Mini Chapbooks Bundle
Yavanika Press, 2023.
Yavanika Press is a digital publisher of poetry and short prose chapbooks, with an aesthetic that leans towards Japanese short forms.
In a Tell Tell Poetry interview, Yavanika’s founding editor Shloka Shankar says:
“We love a well-crafted poem with strong imagery. And we want them short. . . We are drawn to poems that transform the everyday or the mundane into something fresh.”
Curious to explore these short form poems, I decided to download the 2023 mini chapbooks bundle from Yavanika:
- Desire and Despair by Alison Jennings
- anemones by C. X. Turner
- Plug in the Mountain by Seth Copeland
Desire and Despair explores human connection and invites the reader to take in different writing styles through eloquent homages to visionary poets like Emily Dickinson and Audre Lorde. Jennings is a Seattle-based poet with over 75 credits in international literary journals.
anemones, which features the poet’s vibrant cover and interior art, is a meditative and lyrical mini collection. A key feature that pulsates throughout the micropoetry is the concept of ma, a Japanese concept that refers to the “space between.” C. X. Turner is a social worker and describes herself as an observer of life.

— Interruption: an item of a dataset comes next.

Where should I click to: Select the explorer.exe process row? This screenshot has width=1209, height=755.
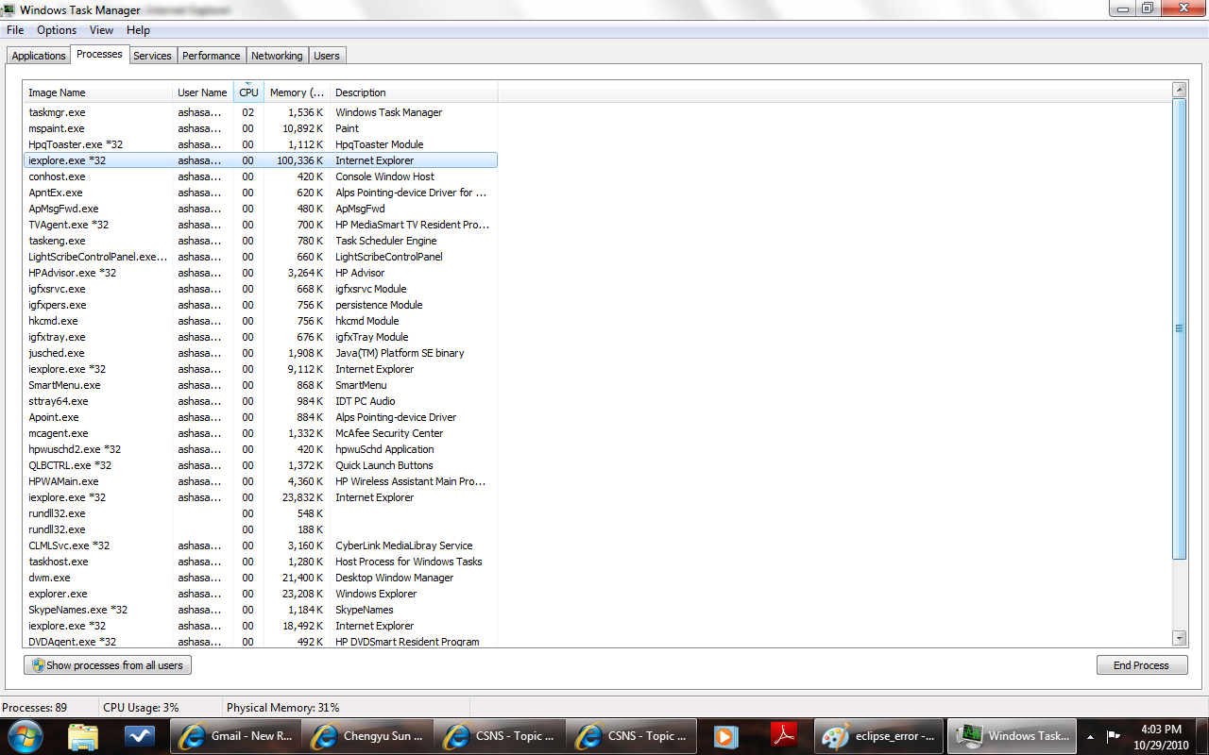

Plug in the Mountain explores the breadth and depth of structures in the Wichita Mountains through fragments of visual poems. The poems were inspired by photographs taken by the poet in the region. Seth Copeland was born in Oklahoma and has a varied range of literary interests.
In Desire and Despair, the reader quickly encounters an homage to Emily Dickinson in the poem “We Turn.” It features the line:
Within is solitude and space, that precious polar privacy.
In “Love on an Index Card,” we catch a glimpse of a relationship that’s forged on compatibility. I connected with many of the themes of shared connection in Jennings’s poems, which cover complex ground in situations one could find anywhere or everywhere.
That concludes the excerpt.